Red Hat Bugzilla – Bug 61497
Disk IO on LSI U320 SCSI controller hangs machine
Last modified: 2007-04-18 12:41:02 EDT
From Bugzilla Helper:
User-Agent: Mozilla/5.0 (X11; U; Linux i686; en-US; rv:0.9.4) Gecko/20011019
Description of problem:
On a slimmerlot w/ hampton beta2 (2.4.18-0.1smp), bios A00, 1GB ram, 2GB swap,
and LSI 39320 controller as boot device...
Intensive disk IO (cpcmp) causes machine to lock up after about an hour.
Running ./cpcmp.pl 9 testbig.iso ./a,./b,20,5
(Five streams using a 650MB iso file)
I had over 25GB of disk space, plenty to run this amount of cpcmp
No serial console output, no kernel panic, capslock and numlock light still
active, can change VC's but login times out. Sysrq listing can be brought up
but showtasks and showmem do not execute. Sysrq reboot worked.
Version-Release number of selected component (if applicable):
Steps to Reproduce:
1.Install hampton beta2 on a slimmerlot with 39320 as boot device
2.Run cpcmp on a filesystem on 39320 drive
3.Wait for machine to hang
Actual Results: Machine hangs
Expected Results: No machine hang
With beta3 (2.4.18-0.4smp), disk IO running extremely slow.
Sysreq showtasks and showmemory do not execute or show any output.
Unable to login in to another VC.
Top shows the five cpcmp streams are still running and an 'ls -al' shows the
sizes of the copied files are changing very slowly.

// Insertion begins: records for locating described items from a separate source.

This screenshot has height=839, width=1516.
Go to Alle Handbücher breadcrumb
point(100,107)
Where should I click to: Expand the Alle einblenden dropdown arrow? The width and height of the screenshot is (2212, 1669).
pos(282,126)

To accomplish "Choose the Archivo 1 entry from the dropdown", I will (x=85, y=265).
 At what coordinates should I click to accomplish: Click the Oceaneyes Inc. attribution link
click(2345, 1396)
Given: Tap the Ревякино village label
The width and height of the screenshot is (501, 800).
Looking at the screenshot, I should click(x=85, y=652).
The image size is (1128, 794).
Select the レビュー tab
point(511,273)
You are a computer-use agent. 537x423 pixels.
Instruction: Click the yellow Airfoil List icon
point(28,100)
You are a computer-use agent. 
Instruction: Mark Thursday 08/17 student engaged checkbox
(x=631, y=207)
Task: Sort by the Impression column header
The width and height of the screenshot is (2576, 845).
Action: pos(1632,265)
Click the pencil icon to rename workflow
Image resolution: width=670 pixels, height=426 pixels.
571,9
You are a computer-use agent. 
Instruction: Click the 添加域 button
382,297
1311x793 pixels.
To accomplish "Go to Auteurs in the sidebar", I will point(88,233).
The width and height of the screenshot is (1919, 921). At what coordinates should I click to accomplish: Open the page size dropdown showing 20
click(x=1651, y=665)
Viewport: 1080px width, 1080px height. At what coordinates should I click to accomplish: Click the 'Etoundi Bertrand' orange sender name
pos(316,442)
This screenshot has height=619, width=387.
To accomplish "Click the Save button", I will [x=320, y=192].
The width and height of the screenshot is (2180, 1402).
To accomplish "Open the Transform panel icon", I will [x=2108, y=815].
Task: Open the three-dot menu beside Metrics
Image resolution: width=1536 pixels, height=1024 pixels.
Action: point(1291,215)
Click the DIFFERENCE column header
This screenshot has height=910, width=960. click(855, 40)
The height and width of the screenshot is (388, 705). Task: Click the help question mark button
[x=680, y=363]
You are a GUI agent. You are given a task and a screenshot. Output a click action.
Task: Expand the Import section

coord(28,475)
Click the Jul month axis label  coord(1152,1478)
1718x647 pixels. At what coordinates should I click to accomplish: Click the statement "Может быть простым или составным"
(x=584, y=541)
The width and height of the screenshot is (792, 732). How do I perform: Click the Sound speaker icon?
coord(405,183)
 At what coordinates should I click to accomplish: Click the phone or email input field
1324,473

Disk activity light is solidly lit.
Top shows Cpu Utilization is 97% idle, all but 9MB of 1GB of ram is in use, and
none of the 2GB of swap is in use.
does this still happen with 2.4.18-0.16 ?
Yes, same behavior as in beta3. Tested with 2.4.18-0.16smp.
Have you reported this to LSI?
Yes, they're trying to reproduce it. Seems they don't have SlimMerlots...
We need to try reproducing it on other platforms to rule that out.
So I tried this on a napa and got less clear-cut results than I was
hoping for. On the slimmerlot, I would come in after letting it run
overnight and the 5 cpcmp streams would only be at pass 5 or 6, showing
very clearly that something is wrong.
On the napa, the 5 streams were at pass 35 this morning, however all the
other signs of the problem were still there: unable to login to another
VC, all but 9MB of 1GB ram in use, sysrq showtask and showmem options do
not execute. Had this been another driver I definitely would have
expected it to have finished with its 50 passes by the next day, so I
definitely think the driver needs some tweaking. But it does appear to
be running better on the napa than the slimmerlot, which I do not
From: Michael K. Johnson [mailto:email@example.com]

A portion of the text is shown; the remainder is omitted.